Men are affected more frequently than women, with a male-to-female predominance of 2:1 to 3:1.
Perirectal abscess occurs in all age groups, from infants to elderly persons. The peak incidence is in the third and fourth decades of life.
The history is critical in leading the physician to consider the diagnosis.
The physical examination findings may be normal, but a history that raises suspicion of a perirectal abscess should lead the physician to continue to pursue the diagnosis.
The cause of perirectal abscess is believed to be blockage of the perianal gland duct with resultant infection, rupture, and abscess formation. Risk factors are as follows:
| Abdominal Pain in Elderly Persons | Proctitis |
| Anal Fistulas and Fissures | Rectal Prolapse |
| Hemorrhoids | |
| Inflammatory Bowel Disease | |
| Necrotizing Fasciitis |
Perianal abscess
The isolated perianal abscess that is not associated with deeper, perirectal abscesses is the only type of anorectal abscess that can be adequately treated in an ED setting and is very rare.
Perirectal abscess must be treated in the operating suite, where optimal anesthesia can be achieved and the abscess and any fistula or other complication may be treated definitively. The "point" of a deep abscess must not be mistaken for a superficial perianal abscess. Inadequate ED debridement of a perirectal abscess may result in increased morbidity and even mortality. ED debridement of perirectal abscesses should not be performed. Because the ED lacks adequate anesthesia, ED treatment of perirectal abscesses is inhumane.
A simple (and, by definition, superficial) perianal abscess may be incised and drained in the ED. Adequate analgesia should be obtained by using the steps discussed in Procedures. Conscious sedation may be considered for pain control and to make the procedure as humane as possible. The patient may be discharged home after appropriate wound care with instructions for Sitz baths and routine follow-up care.
Superficial perianal abscesses are uncommon; thus, the provider should err on the side of assuming a deeper process exists if the diagnosis is in doubt.
Antibiotics are unnecessary in otherwise healthy individuals. The practitioner should provide appropriate empiric intravenous antibiotic coverage for patients who are elderly or immunosuppressed, patients who have comorbidities, patients with a heart valve abnormality or prosthetic valve likely to benefit from antibiotic prophylaxis, or those in whom infection has become systemic. Predisposing or comorbid factors may guide empiric antibiotic selection.

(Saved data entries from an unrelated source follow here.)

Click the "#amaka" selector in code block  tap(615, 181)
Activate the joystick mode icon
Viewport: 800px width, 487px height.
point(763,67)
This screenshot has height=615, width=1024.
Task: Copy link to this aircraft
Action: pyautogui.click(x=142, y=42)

Analgesia is necessary for pain control and may be given orally or via an intravenous route, in conjunction with anesthetics if needle aspiration or I&D of an abscess is performed.
Anxiolytics may help certain patients who are apprehensive about needle aspiration, I&D, imaging studies, or surgery.
Appropriate antibiotic coverage should be given intravenously preoperatively and postoperatively, either based on Gram stain or an empiric basis, as a preventive measure, for elderly patients, patients with immunosuppression, patients with heart valve abnormality or prosthesis, and those with comorbid states.
Drug combination of beta-lactamase inhibitor with ampicillin. Interferes with bacterial cell wall synthesis during active replication, causing bactericidal activity against susceptible organisms. Alternative to amoxicillin when unable to take medication PO.
Covers skin, enteric flora, and anaerobes. Not ideal for nosocomial pathogens.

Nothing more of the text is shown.